SUPPLIED DATA:
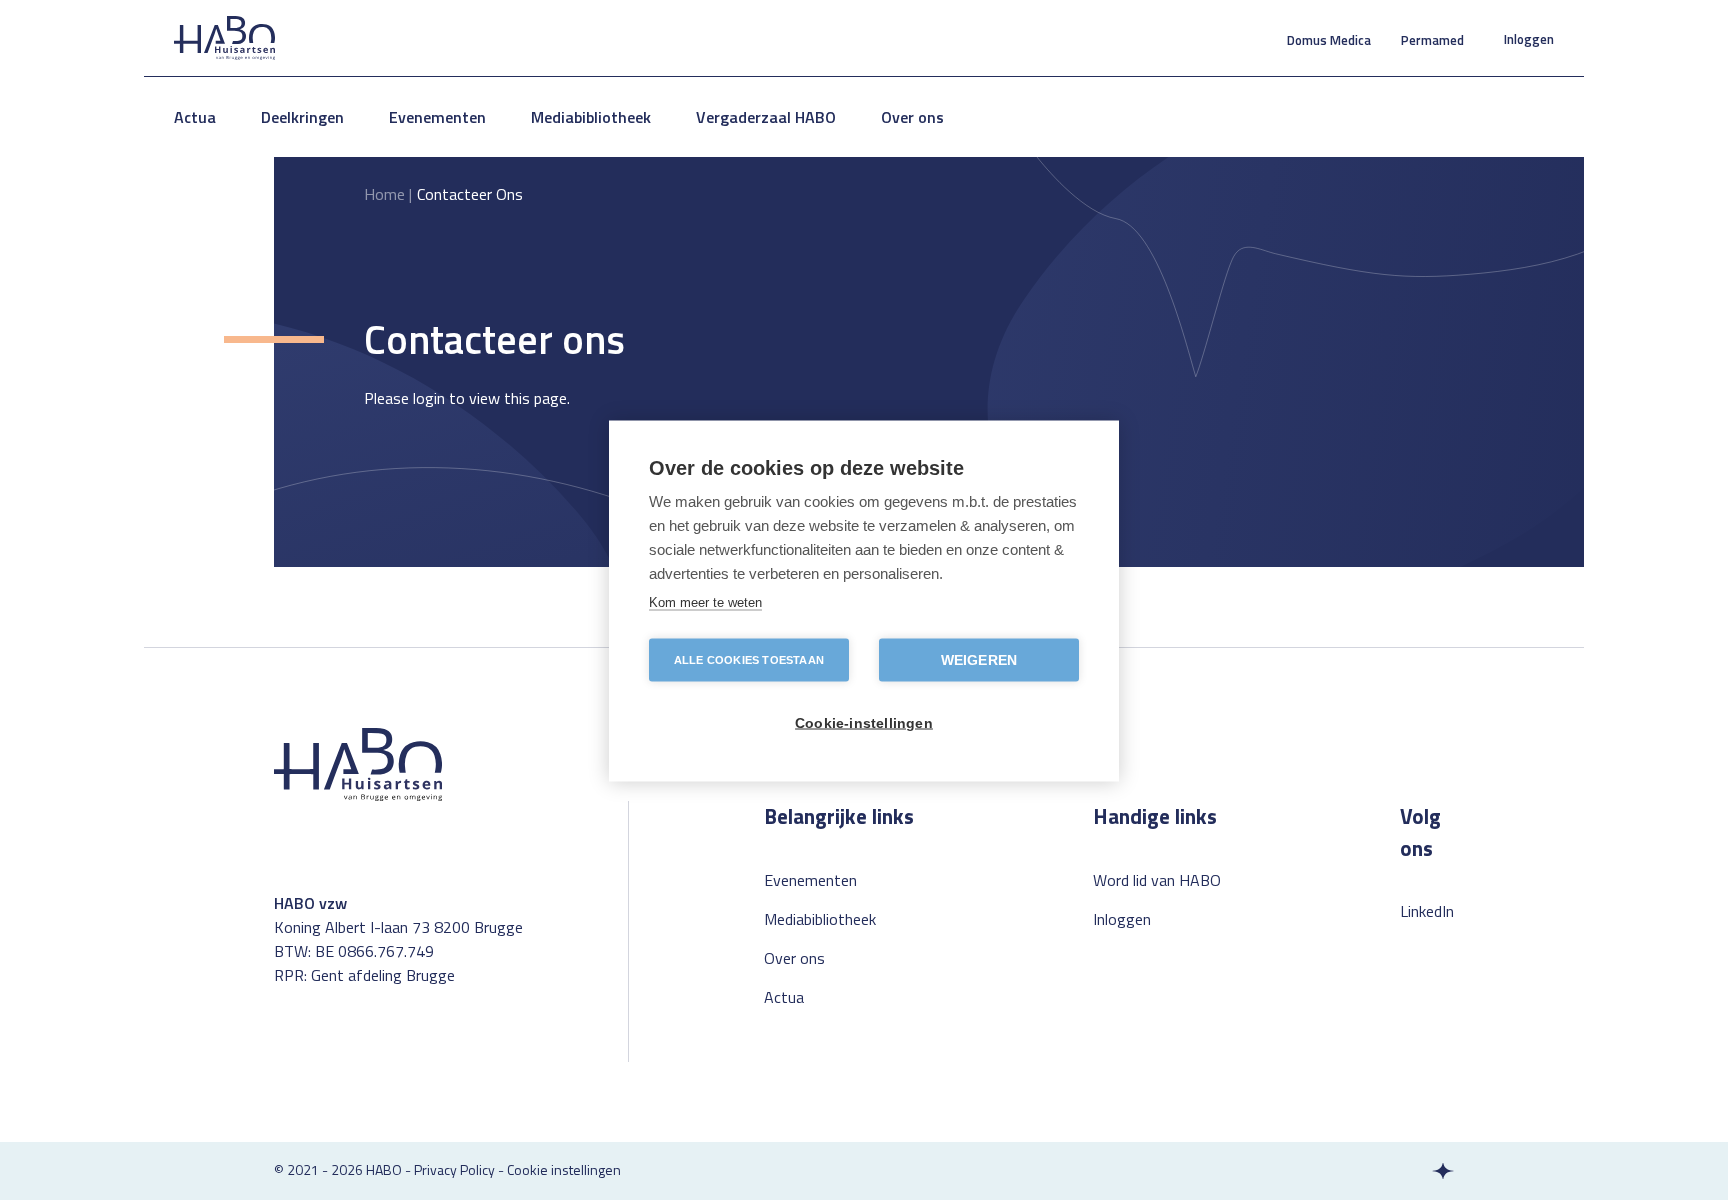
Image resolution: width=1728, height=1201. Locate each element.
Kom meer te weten (705, 601)
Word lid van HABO (1157, 880)
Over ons (912, 117)
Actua (195, 117)
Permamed (1432, 40)
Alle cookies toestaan (749, 659)
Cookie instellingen (564, 1169)
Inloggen (1529, 39)
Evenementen (437, 117)
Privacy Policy (454, 1169)
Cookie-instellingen (864, 722)
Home (384, 194)
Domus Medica (1329, 40)
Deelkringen (302, 117)
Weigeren (979, 659)
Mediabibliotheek (591, 117)
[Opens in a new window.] (1405, 1171)
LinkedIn (1427, 911)
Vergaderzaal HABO (766, 117)
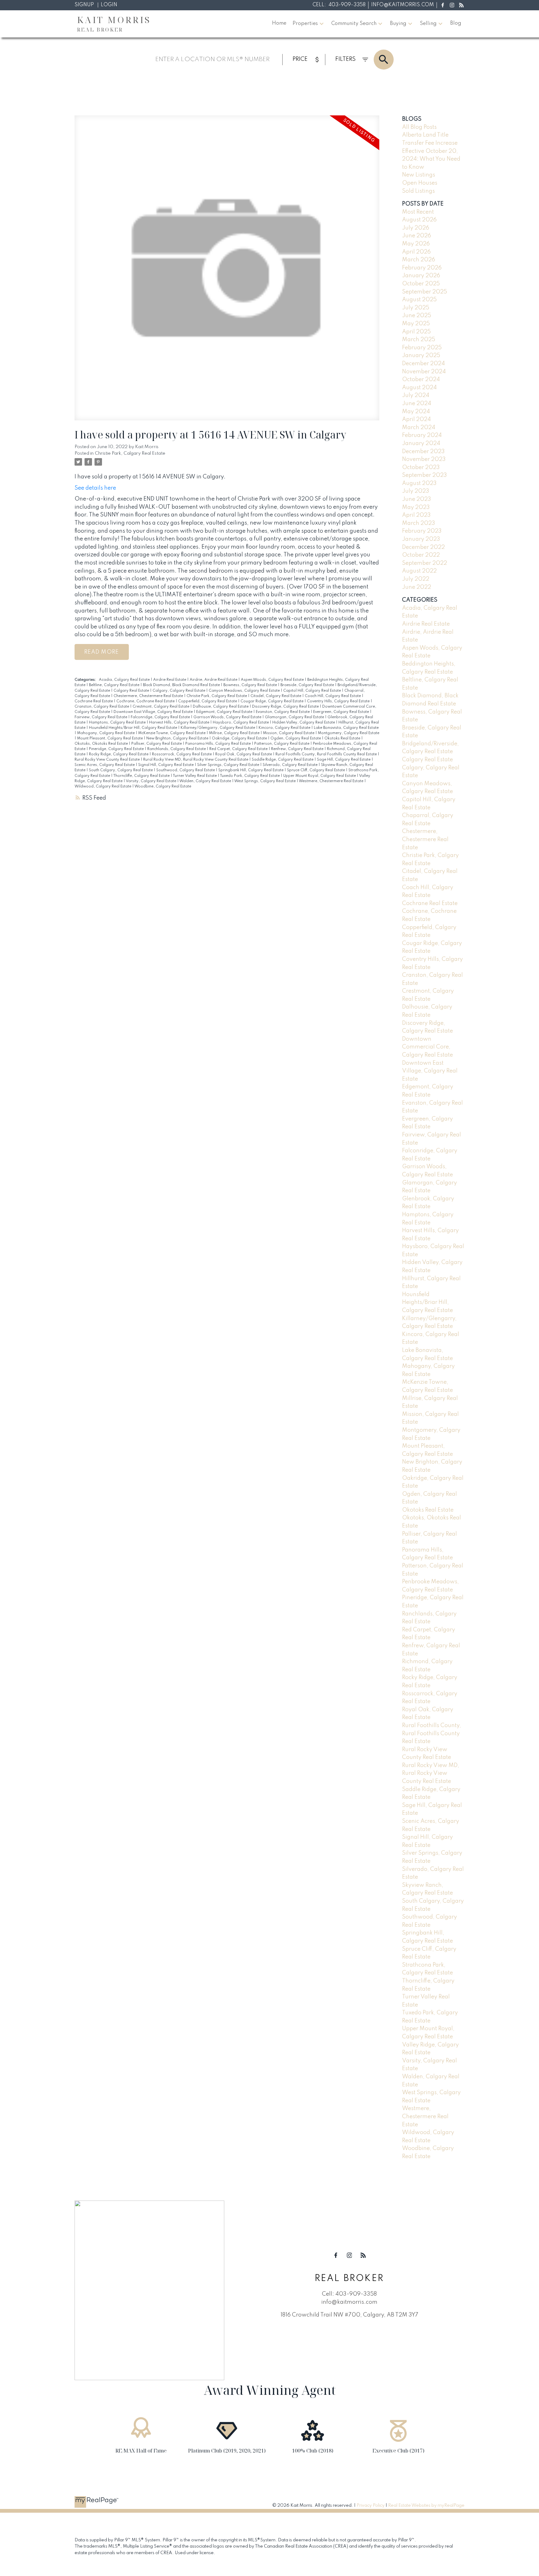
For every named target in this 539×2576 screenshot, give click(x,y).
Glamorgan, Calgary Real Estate (295, 717)
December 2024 (423, 363)
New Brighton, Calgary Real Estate (177, 738)
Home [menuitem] (279, 23)
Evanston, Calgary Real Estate (283, 712)
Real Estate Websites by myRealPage (426, 2505)
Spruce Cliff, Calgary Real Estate (316, 770)
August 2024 (419, 387)
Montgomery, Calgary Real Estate (348, 733)
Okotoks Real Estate (342, 738)
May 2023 (416, 507)
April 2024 (416, 419)
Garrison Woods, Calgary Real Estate (227, 717)
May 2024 (416, 411)
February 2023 (422, 531)
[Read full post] (227, 271)
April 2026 (416, 252)
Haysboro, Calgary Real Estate (241, 722)
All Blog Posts (419, 127)
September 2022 (424, 563)
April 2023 (416, 515)
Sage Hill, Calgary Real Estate (344, 760)
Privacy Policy (371, 2505)
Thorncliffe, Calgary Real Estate (142, 776)
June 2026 (416, 236)
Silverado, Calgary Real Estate (290, 765)
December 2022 (423, 547)
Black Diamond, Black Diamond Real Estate (182, 685)
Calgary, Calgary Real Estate (179, 691)
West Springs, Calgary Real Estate (265, 781)
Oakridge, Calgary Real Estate (240, 738)
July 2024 (415, 395)
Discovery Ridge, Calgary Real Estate (286, 707)
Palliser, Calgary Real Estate (157, 744)
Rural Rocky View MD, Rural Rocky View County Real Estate (196, 760)
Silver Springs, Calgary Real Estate (228, 765)
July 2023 (415, 491)
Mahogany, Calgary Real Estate (106, 733)
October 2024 (421, 379)
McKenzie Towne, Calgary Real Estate (172, 733)
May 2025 (416, 324)
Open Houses (419, 183)
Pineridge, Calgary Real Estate (117, 749)
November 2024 (424, 372)
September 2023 (424, 475)
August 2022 (419, 571)
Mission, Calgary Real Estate (289, 733)
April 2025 (416, 332)
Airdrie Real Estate (170, 680)
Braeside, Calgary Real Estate (307, 685)
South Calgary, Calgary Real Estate (121, 770)
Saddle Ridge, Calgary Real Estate (283, 760)
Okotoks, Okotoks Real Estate (102, 744)
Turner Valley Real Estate (195, 776)
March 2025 (418, 339)
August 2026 (419, 220)
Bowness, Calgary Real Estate (250, 685)
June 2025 (416, 315)
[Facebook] (442, 5)
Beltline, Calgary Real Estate (114, 685)
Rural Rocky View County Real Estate (108, 760)
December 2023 (423, 451)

THE TASK: State how many lines above contain the word "April", and nothing more.

YOUR SOLUTION: 4